It just doesn't work when half of the team can walk by each other's desk, do some impromptu planning, and the other half are spread out across the world effectively uninvolved in these conversations. Nobody wants to go through the trouble of setting up a zoom for the 2 min conversation you have about a thing, or nobody is going to loop in a remote colleague when the team has lunch or coffee together.
You either choose to be fully digital, and make digital communication the way work gets done, or you harm people out of the office. Maybe Google will make a miracle happen, but I've never seen "hybrid" work as optimal as either fully in office, or fully remote.
> You either choose to be fully digital, and make digital communication the way work gets done, or you harm people out of the office.
I say this as someone who managed mixed distributed / WFH teams: If in-person conversations are an advantage (and they are), no company is going to willingly surrender them for the sake of catering to the people who aren't in the office.
That doesn't mean teams can ignore the remote team members. It's everyone's responsibility to communicate and share information. However, there's no sense in reducing the efficiency of in-office employees just to level the playing field.
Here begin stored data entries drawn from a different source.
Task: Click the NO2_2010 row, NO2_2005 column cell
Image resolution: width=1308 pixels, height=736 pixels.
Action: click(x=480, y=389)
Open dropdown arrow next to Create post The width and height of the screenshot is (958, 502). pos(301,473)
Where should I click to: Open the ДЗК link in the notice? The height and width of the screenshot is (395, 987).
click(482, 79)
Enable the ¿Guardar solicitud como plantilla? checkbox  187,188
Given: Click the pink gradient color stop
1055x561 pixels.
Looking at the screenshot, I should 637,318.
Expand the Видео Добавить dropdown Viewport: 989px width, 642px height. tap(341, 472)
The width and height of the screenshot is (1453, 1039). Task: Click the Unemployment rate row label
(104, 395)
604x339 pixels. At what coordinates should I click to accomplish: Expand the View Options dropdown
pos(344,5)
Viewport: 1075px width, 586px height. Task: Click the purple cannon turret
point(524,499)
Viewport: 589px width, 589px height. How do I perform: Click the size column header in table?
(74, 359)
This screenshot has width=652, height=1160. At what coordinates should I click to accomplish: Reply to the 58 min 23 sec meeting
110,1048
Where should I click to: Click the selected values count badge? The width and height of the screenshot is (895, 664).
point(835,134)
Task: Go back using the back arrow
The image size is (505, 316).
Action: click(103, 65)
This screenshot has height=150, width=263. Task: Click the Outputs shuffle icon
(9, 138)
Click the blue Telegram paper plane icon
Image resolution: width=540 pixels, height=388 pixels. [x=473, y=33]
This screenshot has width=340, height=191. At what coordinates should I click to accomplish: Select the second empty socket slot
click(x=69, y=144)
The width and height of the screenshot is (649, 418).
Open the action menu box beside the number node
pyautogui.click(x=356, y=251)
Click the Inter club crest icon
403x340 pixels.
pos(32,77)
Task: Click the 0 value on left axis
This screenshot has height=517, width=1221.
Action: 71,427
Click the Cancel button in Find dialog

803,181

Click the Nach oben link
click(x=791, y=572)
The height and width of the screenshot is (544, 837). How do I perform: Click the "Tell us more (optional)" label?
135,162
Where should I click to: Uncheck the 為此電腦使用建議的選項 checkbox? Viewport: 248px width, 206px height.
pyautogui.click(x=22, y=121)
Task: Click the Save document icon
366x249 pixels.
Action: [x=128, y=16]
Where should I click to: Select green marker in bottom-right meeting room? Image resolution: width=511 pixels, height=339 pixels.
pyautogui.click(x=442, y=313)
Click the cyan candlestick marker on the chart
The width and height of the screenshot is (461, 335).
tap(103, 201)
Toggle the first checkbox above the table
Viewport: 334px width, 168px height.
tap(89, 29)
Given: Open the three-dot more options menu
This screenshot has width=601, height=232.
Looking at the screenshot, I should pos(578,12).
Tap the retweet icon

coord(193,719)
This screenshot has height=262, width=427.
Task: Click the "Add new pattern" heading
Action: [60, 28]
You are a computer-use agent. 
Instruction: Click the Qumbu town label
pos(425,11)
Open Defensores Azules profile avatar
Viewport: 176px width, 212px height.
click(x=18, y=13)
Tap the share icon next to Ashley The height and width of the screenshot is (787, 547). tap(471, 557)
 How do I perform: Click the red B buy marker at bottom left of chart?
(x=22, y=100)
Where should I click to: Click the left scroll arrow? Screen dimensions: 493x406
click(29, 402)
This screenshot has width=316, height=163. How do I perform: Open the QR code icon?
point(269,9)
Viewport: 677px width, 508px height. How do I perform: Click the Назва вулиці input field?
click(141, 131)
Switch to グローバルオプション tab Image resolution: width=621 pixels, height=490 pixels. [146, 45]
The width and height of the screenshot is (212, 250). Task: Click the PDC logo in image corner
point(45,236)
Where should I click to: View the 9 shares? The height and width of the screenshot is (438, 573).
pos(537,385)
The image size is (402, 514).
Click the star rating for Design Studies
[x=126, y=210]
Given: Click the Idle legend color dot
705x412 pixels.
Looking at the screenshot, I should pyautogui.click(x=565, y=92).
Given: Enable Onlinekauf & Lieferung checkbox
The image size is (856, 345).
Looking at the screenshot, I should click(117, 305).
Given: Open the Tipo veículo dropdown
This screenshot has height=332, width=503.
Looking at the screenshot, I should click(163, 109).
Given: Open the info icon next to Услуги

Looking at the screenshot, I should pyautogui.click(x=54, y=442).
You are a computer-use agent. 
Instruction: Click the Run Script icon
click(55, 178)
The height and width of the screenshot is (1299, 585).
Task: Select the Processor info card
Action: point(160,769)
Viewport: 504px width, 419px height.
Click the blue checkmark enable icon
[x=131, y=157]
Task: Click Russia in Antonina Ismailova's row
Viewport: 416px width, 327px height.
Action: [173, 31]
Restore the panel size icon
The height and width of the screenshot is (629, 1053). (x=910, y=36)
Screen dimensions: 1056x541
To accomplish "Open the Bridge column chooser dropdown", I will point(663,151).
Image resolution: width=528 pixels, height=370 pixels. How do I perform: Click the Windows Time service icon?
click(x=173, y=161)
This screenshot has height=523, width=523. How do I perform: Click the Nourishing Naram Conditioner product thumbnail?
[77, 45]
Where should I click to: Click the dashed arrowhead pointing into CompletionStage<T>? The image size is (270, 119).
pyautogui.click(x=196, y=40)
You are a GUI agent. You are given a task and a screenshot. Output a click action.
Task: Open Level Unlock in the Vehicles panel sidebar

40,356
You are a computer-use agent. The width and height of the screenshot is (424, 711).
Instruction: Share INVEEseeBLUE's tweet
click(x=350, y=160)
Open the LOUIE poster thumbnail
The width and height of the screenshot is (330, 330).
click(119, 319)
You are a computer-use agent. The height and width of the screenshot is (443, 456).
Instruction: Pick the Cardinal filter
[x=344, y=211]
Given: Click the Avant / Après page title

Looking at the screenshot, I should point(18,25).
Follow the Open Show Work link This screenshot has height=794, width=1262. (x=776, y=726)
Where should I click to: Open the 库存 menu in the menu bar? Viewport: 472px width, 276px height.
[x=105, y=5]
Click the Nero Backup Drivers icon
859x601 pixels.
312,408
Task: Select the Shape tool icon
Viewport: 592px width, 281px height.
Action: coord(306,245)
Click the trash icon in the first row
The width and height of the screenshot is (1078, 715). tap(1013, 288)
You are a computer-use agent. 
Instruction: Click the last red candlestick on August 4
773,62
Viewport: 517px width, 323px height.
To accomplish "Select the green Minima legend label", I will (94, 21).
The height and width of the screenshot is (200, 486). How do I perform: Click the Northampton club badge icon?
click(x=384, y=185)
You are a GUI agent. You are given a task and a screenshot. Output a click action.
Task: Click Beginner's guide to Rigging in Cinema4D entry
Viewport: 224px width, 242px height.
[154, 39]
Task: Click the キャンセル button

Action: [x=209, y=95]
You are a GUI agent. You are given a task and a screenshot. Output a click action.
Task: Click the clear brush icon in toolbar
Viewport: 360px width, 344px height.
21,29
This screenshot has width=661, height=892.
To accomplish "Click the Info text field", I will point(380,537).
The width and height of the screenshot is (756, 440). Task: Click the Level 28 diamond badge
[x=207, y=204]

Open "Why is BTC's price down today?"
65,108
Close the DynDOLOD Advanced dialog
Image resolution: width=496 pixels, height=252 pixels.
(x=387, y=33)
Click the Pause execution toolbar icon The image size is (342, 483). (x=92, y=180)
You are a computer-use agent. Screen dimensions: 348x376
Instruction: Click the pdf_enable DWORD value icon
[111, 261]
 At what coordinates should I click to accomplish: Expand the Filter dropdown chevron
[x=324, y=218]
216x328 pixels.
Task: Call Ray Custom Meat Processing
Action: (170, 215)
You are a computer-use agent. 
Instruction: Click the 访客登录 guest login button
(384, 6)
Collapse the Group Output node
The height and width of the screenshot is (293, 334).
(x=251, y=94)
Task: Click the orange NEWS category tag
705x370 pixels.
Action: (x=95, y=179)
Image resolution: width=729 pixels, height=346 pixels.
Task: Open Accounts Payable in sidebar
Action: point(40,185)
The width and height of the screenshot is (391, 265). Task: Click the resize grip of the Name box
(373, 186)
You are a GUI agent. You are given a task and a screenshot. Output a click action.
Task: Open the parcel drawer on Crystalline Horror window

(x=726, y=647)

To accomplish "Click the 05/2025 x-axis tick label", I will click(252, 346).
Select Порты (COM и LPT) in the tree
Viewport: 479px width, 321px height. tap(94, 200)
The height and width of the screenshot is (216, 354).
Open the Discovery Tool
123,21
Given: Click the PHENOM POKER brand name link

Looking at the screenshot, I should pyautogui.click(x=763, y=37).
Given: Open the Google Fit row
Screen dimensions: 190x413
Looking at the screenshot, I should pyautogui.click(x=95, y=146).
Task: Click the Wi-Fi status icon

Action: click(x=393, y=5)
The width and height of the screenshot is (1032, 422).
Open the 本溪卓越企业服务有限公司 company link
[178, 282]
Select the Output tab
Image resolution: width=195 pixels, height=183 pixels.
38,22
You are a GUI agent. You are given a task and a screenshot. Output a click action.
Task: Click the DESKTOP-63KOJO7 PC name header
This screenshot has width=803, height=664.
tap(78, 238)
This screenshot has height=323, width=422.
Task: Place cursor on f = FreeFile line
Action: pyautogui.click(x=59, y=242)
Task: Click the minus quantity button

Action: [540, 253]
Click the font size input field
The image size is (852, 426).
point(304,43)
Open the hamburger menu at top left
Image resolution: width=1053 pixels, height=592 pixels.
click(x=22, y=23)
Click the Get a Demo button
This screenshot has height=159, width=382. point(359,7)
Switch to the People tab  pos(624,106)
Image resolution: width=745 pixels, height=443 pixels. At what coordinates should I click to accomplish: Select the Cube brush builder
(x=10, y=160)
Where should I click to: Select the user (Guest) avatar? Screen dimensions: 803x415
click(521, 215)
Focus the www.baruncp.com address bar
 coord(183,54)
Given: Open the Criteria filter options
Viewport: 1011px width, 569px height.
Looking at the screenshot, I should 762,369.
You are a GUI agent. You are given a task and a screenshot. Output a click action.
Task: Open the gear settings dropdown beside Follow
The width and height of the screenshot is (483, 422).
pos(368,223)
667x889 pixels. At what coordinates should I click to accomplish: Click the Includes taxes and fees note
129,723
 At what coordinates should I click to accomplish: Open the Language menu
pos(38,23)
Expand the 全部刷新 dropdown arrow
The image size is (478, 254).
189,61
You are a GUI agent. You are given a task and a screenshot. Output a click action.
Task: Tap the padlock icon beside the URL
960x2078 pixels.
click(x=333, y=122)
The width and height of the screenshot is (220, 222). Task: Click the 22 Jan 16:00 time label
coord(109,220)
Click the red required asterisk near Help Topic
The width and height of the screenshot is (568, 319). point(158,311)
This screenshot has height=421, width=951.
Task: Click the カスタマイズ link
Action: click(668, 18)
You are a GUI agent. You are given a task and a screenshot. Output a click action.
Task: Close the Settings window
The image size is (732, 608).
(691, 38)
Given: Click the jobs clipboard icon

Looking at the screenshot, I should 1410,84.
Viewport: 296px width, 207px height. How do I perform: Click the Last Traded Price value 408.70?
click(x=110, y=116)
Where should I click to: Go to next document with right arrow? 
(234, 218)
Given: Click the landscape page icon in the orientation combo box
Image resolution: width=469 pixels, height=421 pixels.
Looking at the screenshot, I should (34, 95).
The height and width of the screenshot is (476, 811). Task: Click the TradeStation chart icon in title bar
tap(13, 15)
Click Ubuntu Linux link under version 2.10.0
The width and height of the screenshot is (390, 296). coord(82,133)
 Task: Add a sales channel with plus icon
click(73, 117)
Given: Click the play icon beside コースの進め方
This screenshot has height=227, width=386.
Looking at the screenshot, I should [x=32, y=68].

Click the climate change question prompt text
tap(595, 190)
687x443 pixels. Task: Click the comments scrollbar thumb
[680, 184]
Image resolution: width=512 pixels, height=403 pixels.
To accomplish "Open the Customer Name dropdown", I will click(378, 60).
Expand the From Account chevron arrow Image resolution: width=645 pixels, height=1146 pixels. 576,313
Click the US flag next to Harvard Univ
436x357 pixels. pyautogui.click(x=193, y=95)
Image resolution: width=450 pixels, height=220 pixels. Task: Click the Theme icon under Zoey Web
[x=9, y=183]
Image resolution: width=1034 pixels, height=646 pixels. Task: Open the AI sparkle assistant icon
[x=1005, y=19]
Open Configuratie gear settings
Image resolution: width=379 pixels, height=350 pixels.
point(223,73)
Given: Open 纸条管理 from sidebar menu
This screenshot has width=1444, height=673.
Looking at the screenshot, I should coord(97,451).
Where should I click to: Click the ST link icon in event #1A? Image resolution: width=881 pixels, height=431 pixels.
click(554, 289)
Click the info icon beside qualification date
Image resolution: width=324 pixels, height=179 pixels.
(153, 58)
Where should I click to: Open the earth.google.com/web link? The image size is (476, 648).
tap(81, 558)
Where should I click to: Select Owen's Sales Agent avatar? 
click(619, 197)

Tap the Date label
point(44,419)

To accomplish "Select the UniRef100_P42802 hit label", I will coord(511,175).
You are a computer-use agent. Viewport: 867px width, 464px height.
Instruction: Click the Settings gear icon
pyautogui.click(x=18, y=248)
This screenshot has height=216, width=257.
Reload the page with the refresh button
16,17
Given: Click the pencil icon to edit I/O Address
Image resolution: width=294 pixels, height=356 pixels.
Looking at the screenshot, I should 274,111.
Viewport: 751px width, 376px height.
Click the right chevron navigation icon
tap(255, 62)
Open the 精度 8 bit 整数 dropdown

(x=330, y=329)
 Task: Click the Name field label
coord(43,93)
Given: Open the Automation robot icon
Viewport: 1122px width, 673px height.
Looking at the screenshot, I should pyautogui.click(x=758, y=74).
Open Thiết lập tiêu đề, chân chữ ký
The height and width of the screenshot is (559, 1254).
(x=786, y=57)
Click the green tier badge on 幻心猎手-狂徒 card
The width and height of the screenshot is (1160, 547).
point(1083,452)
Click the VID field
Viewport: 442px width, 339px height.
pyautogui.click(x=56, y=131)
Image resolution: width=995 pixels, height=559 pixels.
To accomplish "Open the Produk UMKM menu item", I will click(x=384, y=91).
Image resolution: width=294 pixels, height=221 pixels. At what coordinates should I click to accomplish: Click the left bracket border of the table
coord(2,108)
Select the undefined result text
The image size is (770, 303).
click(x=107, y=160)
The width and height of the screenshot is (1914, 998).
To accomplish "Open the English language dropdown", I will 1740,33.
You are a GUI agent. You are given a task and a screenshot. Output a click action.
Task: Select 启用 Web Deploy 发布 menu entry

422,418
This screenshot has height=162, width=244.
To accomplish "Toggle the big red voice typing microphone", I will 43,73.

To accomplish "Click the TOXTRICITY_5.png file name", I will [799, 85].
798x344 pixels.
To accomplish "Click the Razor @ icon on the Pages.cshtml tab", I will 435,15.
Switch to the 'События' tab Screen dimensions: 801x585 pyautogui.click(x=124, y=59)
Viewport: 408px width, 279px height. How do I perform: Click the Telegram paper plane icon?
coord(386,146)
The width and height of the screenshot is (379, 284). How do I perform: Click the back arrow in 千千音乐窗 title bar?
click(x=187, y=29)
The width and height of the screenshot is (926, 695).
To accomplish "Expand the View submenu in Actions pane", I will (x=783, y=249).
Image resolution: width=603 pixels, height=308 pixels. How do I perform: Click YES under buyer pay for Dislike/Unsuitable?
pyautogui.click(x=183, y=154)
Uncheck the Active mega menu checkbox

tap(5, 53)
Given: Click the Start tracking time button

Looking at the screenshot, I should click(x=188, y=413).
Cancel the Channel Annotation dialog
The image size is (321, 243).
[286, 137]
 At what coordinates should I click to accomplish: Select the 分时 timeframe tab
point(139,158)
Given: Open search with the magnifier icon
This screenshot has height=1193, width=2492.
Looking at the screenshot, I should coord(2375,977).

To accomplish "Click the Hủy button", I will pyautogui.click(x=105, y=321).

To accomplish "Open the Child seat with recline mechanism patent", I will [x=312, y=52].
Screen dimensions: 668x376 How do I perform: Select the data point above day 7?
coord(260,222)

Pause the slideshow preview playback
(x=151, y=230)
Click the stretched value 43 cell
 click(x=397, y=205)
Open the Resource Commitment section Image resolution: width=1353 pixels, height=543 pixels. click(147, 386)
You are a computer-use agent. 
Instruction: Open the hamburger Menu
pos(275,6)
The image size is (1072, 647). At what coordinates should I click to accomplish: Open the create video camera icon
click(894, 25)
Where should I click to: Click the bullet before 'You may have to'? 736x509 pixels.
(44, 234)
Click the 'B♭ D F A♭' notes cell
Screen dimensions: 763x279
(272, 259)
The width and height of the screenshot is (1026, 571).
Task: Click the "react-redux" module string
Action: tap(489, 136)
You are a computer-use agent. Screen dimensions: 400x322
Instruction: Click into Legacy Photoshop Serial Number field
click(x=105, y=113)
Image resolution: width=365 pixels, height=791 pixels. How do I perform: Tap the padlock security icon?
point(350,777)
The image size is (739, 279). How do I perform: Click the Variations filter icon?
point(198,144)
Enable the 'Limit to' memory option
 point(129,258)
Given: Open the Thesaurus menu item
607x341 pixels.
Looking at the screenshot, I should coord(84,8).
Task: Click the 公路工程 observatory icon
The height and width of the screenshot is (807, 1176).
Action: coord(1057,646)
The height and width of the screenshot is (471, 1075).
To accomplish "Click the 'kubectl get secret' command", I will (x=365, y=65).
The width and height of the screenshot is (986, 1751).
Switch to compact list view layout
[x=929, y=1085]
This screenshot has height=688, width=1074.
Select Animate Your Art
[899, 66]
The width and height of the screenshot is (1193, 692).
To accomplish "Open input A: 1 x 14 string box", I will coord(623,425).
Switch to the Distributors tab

The strategies that worked best for my teams were to structure the hires and the workloads according to who could work best together. For example, having an in-office back end team combined with a WFH front-end team works well, because the communication is naturally segmented across team boundaries anyway.
On the other hand, if you put one of the front-end devs in the office with the back-end devs while everyone else is WFH, you need to be prepared to make that in-office person the team lead because they're going to become the primary communication point whether you want it or not.
I love my mixed distributed/WFH teams, but I'll never deny that in-office communication still reigns supreme. That said, distributed can be made to work as long as you do your planning and structuring around the natural communication lines rather than trying to fight it.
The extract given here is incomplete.